TASK DESCRIPTION
From the entries below, please output exactly the lines starting at the one containing "The image size is (960, 720)." and ending at the one containing "This screenshot has height=441, width=1568.", both included.

(Beginning of RECORDS SUPPLIED)

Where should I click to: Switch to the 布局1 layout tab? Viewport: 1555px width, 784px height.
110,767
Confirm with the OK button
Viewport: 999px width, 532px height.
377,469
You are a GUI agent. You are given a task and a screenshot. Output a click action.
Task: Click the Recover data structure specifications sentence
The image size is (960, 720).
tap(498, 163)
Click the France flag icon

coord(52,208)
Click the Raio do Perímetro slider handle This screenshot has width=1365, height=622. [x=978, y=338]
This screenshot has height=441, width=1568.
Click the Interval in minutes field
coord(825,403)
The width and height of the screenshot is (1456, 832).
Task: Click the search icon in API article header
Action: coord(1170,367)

(End of RECORDS SUPPLIED)

SOLVED EXERCISE
The image size is (960, 720).
tap(498, 163)
Click the France flag icon

coord(52,208)
Click the Raio do Perímetro slider handle This screenshot has width=1365, height=622. [x=978, y=338]
This screenshot has height=441, width=1568.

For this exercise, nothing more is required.